2. Que le champ d’essai pour les contrôles doit avoir une surface minimum de 448 km2 : l’équivalent de 4 fois la surface de Paris. Etant donné que le champ d’essai doit être éloigné de champs de fleurs et autres, c’est tout simplement impossible à faire en Europe.
Les conditions d’évaluations du BGD étant impossibles à réaliser dans la réalité, toutes les études qui faisaient consensus et montraient l’absence d’influence des néonicotinoïdes ont été balayées d’un revers de main par les régulateurs.
D’ailleurs si les critères du BGD étaient appliqués à d’autres évaluations des risques, aucun insecticide actuellement utilisé en Europe ne pourrait être autorisé. Ce qui comporte les pesticides « biologiques » tels que l’huile de neem, les pyréthrines, la roténone, la cévadille, le spinosad, le sulfate de cuivre, ainsi que le « savon insecticide » et « l’huile horticole » que la société Xersés considère comme « hautement toxiques » pour les abeilles.

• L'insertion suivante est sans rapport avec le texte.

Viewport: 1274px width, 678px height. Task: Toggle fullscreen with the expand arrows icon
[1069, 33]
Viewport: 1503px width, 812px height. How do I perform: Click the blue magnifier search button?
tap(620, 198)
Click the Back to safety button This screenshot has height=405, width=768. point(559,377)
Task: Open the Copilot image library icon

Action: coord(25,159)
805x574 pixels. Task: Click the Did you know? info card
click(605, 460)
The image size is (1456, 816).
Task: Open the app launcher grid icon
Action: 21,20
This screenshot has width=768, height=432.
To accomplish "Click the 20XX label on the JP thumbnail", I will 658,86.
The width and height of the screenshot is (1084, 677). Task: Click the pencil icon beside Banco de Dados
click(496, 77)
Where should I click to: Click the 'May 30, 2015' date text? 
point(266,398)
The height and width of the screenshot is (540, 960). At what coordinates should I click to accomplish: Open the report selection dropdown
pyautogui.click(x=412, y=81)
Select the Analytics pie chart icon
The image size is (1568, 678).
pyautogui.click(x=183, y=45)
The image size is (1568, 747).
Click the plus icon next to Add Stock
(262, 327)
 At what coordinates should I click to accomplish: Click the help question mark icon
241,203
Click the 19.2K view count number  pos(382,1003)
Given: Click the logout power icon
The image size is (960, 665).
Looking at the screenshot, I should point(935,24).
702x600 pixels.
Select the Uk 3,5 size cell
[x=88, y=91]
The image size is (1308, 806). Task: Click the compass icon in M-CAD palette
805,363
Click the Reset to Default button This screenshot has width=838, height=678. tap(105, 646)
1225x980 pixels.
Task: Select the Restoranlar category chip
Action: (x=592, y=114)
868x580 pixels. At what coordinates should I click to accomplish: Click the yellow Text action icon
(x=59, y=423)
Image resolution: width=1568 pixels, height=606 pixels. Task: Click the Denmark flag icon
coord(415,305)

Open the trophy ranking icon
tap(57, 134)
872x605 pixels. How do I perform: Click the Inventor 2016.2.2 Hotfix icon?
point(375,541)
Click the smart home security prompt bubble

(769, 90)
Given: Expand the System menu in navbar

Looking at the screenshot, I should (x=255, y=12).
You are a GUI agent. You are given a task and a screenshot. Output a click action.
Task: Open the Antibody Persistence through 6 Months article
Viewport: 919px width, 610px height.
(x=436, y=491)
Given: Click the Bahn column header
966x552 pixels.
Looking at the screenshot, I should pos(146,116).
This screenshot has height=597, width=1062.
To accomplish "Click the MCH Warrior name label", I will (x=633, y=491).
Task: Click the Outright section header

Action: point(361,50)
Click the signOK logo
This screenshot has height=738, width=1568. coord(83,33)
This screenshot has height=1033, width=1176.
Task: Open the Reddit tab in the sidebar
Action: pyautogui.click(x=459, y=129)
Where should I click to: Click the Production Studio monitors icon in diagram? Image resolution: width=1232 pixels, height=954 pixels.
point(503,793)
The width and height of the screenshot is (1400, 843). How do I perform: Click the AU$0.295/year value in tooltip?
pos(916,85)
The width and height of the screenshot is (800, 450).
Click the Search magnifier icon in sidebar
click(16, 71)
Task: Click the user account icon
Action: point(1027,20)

En droit, le BGD n’est toujours pas approuvé, mais cela ne semble pas avoir eu d’importance pour les régulateurs.
Conclusion
Il n’y a pas de preuves réelles de l’influence des néonicotinoïdes sur la mortalité des abeilles. Les facteurs véritables pointent sur une approche multifactorielle avec la présence du parasite Varroa destructor en première ligne.
L’interdiction des néonicotinoïdes n’a aucune raison scientifique et a beaucoup plus une raison idéologique anti-pesticide grâce au lobbying intensif d’activistes d’ONG et de la complicité de politiques.
Les faits les plus flagrants concernant cette hypothèse comprennent :
1. Le communiqué de presse faux et incendiaire sur l’examen par l’EFSA des néonics que la Directrice générale française de l’agence, Catherine Geslain-Lanéelle, avait publié au moment de l’interdiction, après quoi, elle a été presque immédiatement récompensée par un poste au gouvernement français.
2. Le scandale du « Bee-Gate » : il a été montré que l’Union Internationale pour la Conservation de la Nature (UICN), subventionnée par l’UE, a « fabriqué » des études qui soutiendraient sa « campagne » pour interdire les néonics.
3. La tentative de la Commission Européenne de supprimer un rapport de son propre Centre Commun de Recherche, qui avait démontré que l’interdiction des néonics avait été un échec et était en réalité mauvaise pour les abeilles.
Cette tambouille militante et politicienne va avoir des répercussions : elle alimentera les activistes « écologistes » en Europe et dans le monde entier, qui se sentent maintenant sur une pente ascendante, confortés dans leurs convictions sur ce qu’ils ont toujours soupçonné : que les évaluations scientifiques qui entrent dans le processus gouvernemental de réglementation sont facilement manipulées par ceux qui ont le plus de poids politique.